▸ Supplied text:
---*---
The two look similar at first glance. Both delegate authentication to a browser. Both end with the CLI holding an OAuth access token and a refresh token. Both work with SSO, MFA, and any IdP that speaks OAuth or OIDC. But underneath, they make very different assumptions about the environment, and they produce very different security properties. Different enough that AWS switched defaults in CLI v2.22, Microsoft has started blocking one of them in some enterprise tenants, and Google never offered both.

This piece walks through how each flow actually works, where they diverge on security, what major CLIs ship today, and which one you should default to. The short answer is in the next section; the rest is the why.

TL;DR

For interactive CLIs running on a user's own machine, default to PKCE. Reserve the Device Code flow for headless environments where no local browser is available: SSH sessions, containers, cloud IDEs, dev VMs.

Question PKCE Device Code
Needs a local browser on the CLI's machine? Yes No
Needs to bind a free local TCP port? Yes No
Polls the IdP for completion? No Yes
Phishing-resistant by design? Yes (loopback-bound) No (known attack pattern)
Best for Laptops, workstations SSH, containers, IoT

If your CLI ships into enterprise environments, the right answer is almost always to ship both, default to PKCE, and put device code behind an explicit --device flag.

Why CLIs need a browser at all

A CLI shouldn't ask the user for a password directly anymore.
---*---
▸ Material provided:
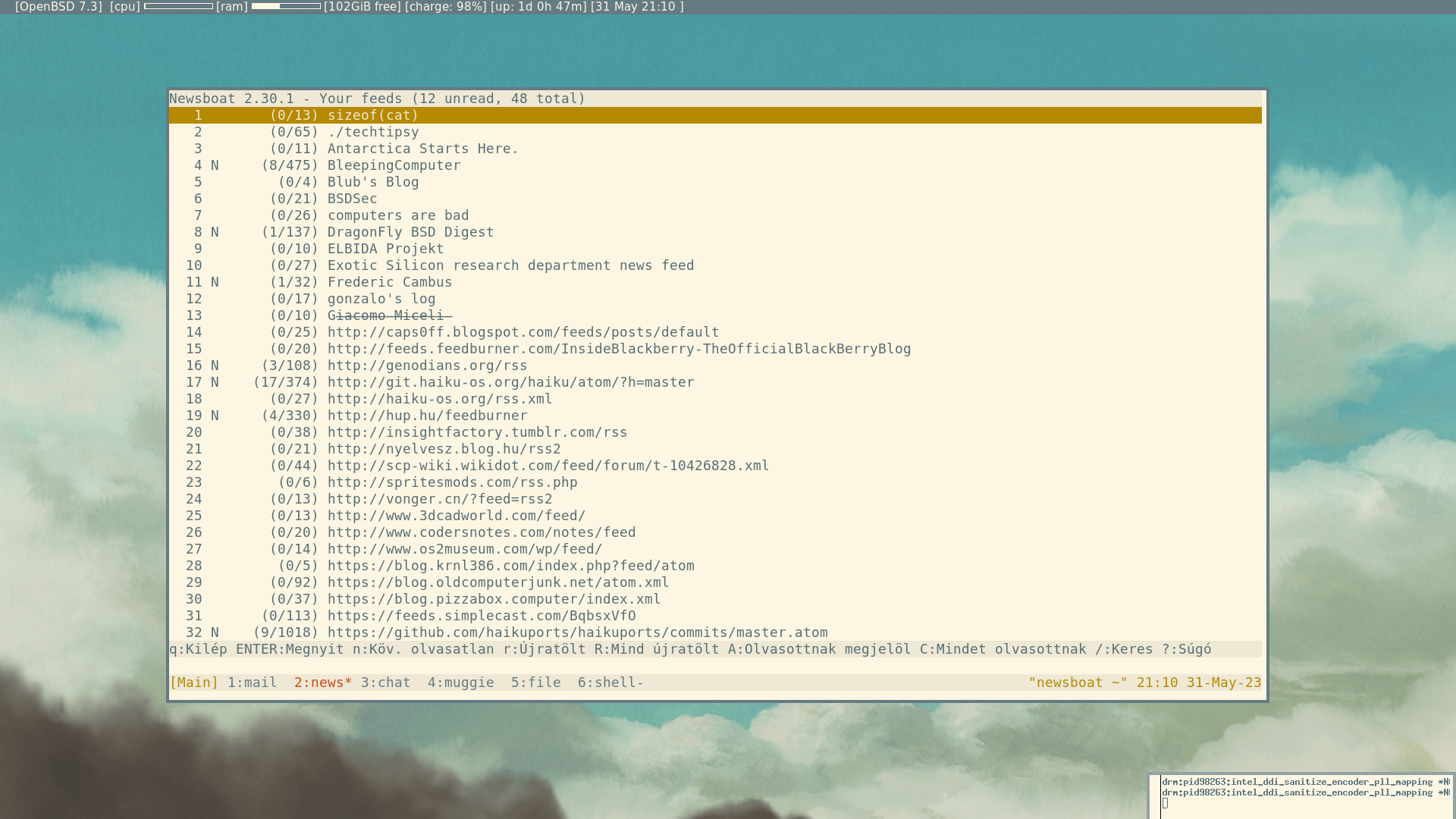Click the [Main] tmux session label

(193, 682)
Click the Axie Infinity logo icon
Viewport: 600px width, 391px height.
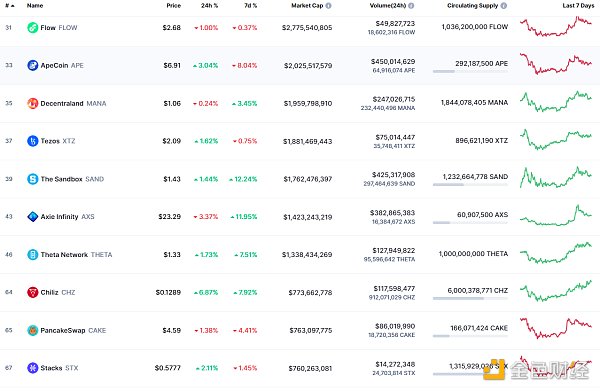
---*---
▸ Work instructions:
- 1) Decide whether each statement below agrees with the text on CLI login flows, answering yes or no and quoting the deciding words from that text: (a) the Device Code flow needs to bind a free local TCP port; (b) AWS switched defaults in CLI v2.22; (c) Google offered both flows.
- 2) According to the text on CLI login flows, what should device code be put behind when a CLI ships into enterprise environments?

▸ Answer set:
- 1)
(a) No: "Needs to bind a free local TCP port? Yes No"
(b) Yes: "AWS switched defaults in CLI v2.22"
(c) No: "Google never offered both"

- 2) An explicit --device flag.